Пусть знают, как у нас сумели исковеркать, обезобразить, превратить во что-то ничтожное средства громадные; как художеству не нашли другого места, кроме тех прилавков, где навалены были сапоги, щетина, вакса; как в полнейшем презрении и к художеству, и к ремеслу дали распоряжаться их произведениями не людям знающим, а чиновникам, к тому не приготовленным и ничего не умевшим, потому что они и не могли ничего уметь; и как изо всего вместе вышло то, чего только и можно было ожидать: выставка не с художественною, не с промышленного, а только со служебного физиономией. Лучшие драгоценнейшие предметы, превращенные в случайные, безобразные ряды занумерованных дел и бумаг, — вот все, что представляло наше отделение на всемирной выставке.
Проходя по отделениям разных европейских народов, нельзя было надивиться изяществу, вкусу, умению выставить предметы в полнейшем и совершеннейшем их виде.
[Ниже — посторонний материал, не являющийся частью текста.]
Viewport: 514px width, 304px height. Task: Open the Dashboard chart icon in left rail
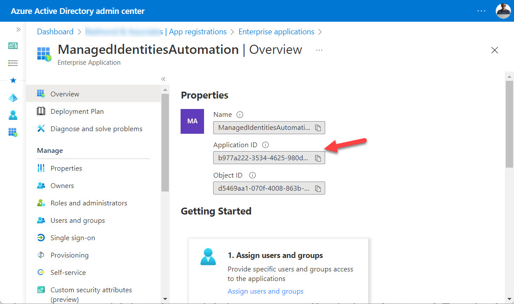coord(13,46)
Вступая в наше, надо было обо всем этом позабыть. [2]
II
Мы пробовали набросать фигуру болезненного одра, на котором целых полгода растянуто и пригвождено было в Лондоне наше искусство. Теперь взглянем на самого пациента. Каков-то он сам был?
Я начну с архитектуры, потому что она представила самое неожиданное зрелище.
Неожиданное зрелище состояло в том, что русской архитектуры на лондонской всемирной выставке вовсе не было. Кто бы мог это предвидеть, кто бы вообразил себе это за один день, за один час до открытия выставки?
Пусть каждый из читателей вспомнит все разговоры о русском искусстве, которые ему случилось слышать на своем веку или в которых ему пришлось участвовать. Что всегда толковали истинные патриоты, истинные знатоки дела, коренные протекторы и ценители нашего искусства? «Русская архитектурная школа, русские архитекторы высоко стоят в Европе, — твердили они всегда. — Мы ни от кого не отстали, мы равны хоть с кем угодно. Посмотрите, какие рисовальщики, какие акварелисты наши архитекторы! Что за программы, что за реставрации у нас всегда бывали!» и т. д. Попробовал бы кто-нибудь заметить, что ничего не вышло изо всего хваленого; что и реставрации, и программы были в продолжение более полустолетия только пустой и бесплодной игрой; что и классы здесь, и путешествия в Рим ничему дельному не научили, ни к чему хорошему не повели; что все строенное у нас в продолжение полутораста лет — бледно, вяло и ничтожно или чудовищно и нелепо. Попробовал бы кто-нибудь заикнуться обо всем этом, как все бы на него бросились, как его бы спалили пламенным негодованием! «Как! — закричали бы тут, — а все наши воспитанники, пенсионеры, профессора? Разве вы их ни во что не ставите? Разве они ничего не стоят, ничего не значат? Разве они ничего не сделали? Сколько лет их признавали отличными — еще в школе, а потом в самой жизни, и сколько ими построено дворцов, казарм, церквей, арок, министерств! Неужели это были все только призраки?» Не знаю, что следует отвечать на каждый из этих вопросов по одиночке, но всемирная выставка была громовым ответом на все вместе. Сто лет нашей новой европейской жизни, и ни одного русского архитектурного создания на лондонской выставке! Что же подумать всякому? Либо их никогда на самом деле не было, либо если были, то такие, которых показывать не стоит, а не то и стыдно. На призывный клич всемирной трубы от нас не вышло ни одного борца. Значит, их либо нет, либо они трусят и спрятались. Сколько, бывало, мы насчитывали у себя великих и малых талантов, сколько в течение полутораста лет было у нас заказов, слав, почетов, наград, а когда пришло время дать во всем отчет, вдруг показать нечего, вдруг нечем оправдать долгие годы школы и заграничной жизни, посеянные миллионы.
Или это только безумная беспечность, преступная апатия? Может быть, наши архитекторы находили, что им не для чего посылать в Лондон свои планы и фасады, если никто их не купит, никто за них не заплатит, если никто не примется строить по их проектам? О, да это было бы еще хуже всякой беспечности и лени. Это доказало бы полнейшее отсутствие художественной натуры! Неужели наши архитекторы слушаются только голоса покупателя и заказчика, а до остального им дела нет? Это было бы такое печальное дело, что не хочется ему верить.